Commanders and leaders
- Abu 'l-Abbas Abdallah: Unknown

= Battle of Reggio (901) =

The Battle of Reggio was a military engagement between the Aghlabids and the Byzantines at the city of Reggio Calabria. The Aghlabids defeated the Byzantines and sacked Reggio, ending a Byzantine counterattack against Sicily.
==Background==
During the early years of the 10th century, Sicily faced unrest during the Aghlabids. In 898, serious fighting broke out between the Arab and Berber factions in the Muslim Sicilian army. The Aghlabid ruler of Ifriqiya, Ibrahim II, gave the task to reunite Sicily to his son Abu 'l-Abbas Abdallah in August 900. The reasons for the conflict between the factions are unknown. The Berbers were based in Agrigento while the Arabs were in Palermo. Both parties send delegations to the Aghlabids for fealty. When negotiations failed, the Palermitans launched a failed attack. The Aghlabids besieged Palermo and took it on August 18, 900.

The civil unrest in Sicily brought the attention of the Byzantines since many Sicilian families escaped to Byzantine territory. The Byzantines were determined to take advantage of these favorable circumstances. And indeed, a patrician was sent with an army to Taormina; large numbers of troops were concentrated at Reggio, and a fleet arrived from Constantinople headed towards Messina. The Aghlabids resumed their war against the Christians. In the same year, they marched against Taormina and Catania. Both attacks failed to bring any results.
==Battle==
In the next year, 901, the Aghlabids under Abu'l-Abbas marched towards Val Demone. At the same time, he received news of the extensive military preparations the Byzantines were making at Reggio, where large numbers of troops were assembled. He then lifted the attack on Demona and marched towards Messina, from where he quickly departed for Reggio with warships. There he arrived and found the army, which consisted of several Byzantine garrisons in southern Italy and Calabrians. There the Aghlabids entered into a fierce battle and defeated them. The Byzantine army panicked and the survirors retreated across the countryside. Afterwards, the Arabs assaulted Reggio unopposed on June 10th and began sacking the city, killing those who resisted, capturing large quantities of loot, including gold, silver, and goods. A large number of prisoners, numbering 15,000, were captured, including the city's archbishop. The victors loaded their ships with it.

==Aftermath==
Several neighboring cities sent gifts to Abu'l-Abbas, demonstrating their submission, requesting peace, and offering him a large sum of money as tribute. Initially, the Aghlabids wanted to settle in Reggio, but hearing of the Byzantine naval force in Messina, he sailed back.

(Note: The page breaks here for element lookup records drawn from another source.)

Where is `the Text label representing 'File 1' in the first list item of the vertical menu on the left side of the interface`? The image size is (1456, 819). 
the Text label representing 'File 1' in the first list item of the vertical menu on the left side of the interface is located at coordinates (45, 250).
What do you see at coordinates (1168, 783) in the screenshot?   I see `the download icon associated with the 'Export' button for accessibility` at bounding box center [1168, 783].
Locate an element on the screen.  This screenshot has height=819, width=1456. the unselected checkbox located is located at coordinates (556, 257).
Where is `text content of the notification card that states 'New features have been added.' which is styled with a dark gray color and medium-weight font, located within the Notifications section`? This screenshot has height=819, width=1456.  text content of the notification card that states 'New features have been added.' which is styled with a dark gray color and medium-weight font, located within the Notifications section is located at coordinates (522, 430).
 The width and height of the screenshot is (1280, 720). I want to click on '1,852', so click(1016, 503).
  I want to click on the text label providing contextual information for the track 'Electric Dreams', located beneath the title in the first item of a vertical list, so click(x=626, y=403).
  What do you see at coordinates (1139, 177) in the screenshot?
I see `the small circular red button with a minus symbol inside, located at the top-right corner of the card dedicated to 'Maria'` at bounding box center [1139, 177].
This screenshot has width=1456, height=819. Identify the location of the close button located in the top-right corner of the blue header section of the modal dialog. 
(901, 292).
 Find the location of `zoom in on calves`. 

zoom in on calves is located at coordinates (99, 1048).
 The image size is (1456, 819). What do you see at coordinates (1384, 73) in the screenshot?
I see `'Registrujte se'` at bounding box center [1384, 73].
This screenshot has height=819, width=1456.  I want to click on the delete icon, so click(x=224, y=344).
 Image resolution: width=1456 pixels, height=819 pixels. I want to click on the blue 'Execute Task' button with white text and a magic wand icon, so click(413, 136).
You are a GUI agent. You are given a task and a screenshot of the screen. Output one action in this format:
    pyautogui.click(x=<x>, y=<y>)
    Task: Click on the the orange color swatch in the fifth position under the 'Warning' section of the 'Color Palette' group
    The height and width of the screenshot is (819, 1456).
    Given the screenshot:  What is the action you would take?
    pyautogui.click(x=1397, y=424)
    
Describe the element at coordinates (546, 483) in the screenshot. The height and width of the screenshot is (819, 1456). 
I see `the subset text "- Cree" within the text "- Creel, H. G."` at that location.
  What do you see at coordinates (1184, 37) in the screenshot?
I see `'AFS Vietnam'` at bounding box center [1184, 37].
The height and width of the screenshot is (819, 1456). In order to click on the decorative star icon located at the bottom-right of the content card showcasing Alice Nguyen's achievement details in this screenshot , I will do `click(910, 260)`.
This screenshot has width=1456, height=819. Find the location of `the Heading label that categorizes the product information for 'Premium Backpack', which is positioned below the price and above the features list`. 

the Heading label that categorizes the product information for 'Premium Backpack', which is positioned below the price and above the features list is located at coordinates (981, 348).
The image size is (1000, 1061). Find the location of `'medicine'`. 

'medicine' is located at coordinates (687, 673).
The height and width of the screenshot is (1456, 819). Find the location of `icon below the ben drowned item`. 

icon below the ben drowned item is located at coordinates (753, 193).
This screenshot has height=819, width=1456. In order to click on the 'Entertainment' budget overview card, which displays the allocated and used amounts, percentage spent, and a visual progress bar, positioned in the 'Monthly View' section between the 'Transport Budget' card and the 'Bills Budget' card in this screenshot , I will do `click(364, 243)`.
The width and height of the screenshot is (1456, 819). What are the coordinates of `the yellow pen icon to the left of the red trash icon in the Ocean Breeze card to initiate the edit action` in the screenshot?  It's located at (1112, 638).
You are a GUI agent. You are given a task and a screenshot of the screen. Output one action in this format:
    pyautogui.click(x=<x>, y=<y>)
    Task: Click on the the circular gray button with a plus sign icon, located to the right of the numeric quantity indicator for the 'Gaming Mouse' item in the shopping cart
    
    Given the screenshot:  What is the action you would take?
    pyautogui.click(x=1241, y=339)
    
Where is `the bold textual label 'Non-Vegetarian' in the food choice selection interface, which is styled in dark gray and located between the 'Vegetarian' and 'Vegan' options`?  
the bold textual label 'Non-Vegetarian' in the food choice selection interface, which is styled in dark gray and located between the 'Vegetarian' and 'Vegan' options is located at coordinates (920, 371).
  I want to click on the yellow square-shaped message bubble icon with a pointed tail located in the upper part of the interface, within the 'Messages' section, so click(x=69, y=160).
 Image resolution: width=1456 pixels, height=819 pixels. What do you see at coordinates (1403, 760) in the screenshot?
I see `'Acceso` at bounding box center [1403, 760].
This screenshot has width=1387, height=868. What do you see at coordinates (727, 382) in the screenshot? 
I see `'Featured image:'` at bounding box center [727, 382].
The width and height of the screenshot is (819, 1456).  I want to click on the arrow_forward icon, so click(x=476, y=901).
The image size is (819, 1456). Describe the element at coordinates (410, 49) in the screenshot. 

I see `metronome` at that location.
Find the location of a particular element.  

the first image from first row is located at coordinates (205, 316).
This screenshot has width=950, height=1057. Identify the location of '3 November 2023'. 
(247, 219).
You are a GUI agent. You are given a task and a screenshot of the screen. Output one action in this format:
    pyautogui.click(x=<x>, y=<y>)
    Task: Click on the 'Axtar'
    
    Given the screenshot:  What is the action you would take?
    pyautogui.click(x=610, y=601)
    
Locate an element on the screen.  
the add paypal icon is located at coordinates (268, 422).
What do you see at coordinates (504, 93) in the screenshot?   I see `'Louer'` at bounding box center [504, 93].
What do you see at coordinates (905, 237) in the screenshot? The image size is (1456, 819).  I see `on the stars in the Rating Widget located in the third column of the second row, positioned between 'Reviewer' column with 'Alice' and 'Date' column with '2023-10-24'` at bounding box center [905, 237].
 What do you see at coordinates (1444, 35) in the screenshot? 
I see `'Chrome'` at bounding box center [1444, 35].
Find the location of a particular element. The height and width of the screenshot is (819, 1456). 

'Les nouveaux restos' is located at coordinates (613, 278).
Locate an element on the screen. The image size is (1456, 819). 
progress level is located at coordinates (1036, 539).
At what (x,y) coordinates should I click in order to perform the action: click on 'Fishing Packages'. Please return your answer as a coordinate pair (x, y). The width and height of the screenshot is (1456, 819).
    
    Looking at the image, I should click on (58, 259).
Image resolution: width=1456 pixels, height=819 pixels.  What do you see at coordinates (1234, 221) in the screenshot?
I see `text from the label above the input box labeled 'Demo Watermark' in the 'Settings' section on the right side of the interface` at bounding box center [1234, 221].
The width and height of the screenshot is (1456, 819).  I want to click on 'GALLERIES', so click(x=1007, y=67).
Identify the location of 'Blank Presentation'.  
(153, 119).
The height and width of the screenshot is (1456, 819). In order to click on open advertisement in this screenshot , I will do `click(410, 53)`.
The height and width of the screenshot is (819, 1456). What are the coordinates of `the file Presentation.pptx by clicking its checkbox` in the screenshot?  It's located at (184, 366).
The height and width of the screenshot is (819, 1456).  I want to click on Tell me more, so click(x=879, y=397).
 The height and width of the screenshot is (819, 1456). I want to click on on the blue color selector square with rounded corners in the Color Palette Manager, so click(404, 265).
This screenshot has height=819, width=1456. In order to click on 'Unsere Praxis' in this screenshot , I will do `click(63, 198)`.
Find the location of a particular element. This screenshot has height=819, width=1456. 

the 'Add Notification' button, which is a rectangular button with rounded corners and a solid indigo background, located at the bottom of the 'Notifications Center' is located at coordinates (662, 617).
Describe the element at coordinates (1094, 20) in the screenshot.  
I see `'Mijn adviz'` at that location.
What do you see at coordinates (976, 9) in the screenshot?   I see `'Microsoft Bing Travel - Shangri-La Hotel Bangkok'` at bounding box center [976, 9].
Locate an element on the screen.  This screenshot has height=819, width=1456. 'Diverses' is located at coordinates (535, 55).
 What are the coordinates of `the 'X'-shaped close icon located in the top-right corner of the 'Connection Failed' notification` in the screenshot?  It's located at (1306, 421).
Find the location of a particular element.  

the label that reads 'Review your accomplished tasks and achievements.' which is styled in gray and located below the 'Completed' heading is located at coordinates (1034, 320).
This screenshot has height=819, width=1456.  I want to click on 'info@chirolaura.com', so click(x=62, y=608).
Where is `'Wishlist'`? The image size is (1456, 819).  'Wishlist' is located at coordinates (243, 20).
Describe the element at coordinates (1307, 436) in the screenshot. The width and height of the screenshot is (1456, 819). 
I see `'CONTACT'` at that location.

The Aghlabids defeated them and captured 30 of their ships.
==Sources==
- Alex Metcalfe (2009), The Muslims of Medieval Italy.

- Alexander Vasiliev (1968), Byzantium and the Arabs, Vol. 2: Political relations between Byzantines and Arabs during the Macedonian Dynasty (In French).

- Michele Amari (1854). Storia dei Musulmani di Sicilia, Vol II. (in Italian).

- Giovanni Fiore (1999), Della Calabria illustrata, Volume III.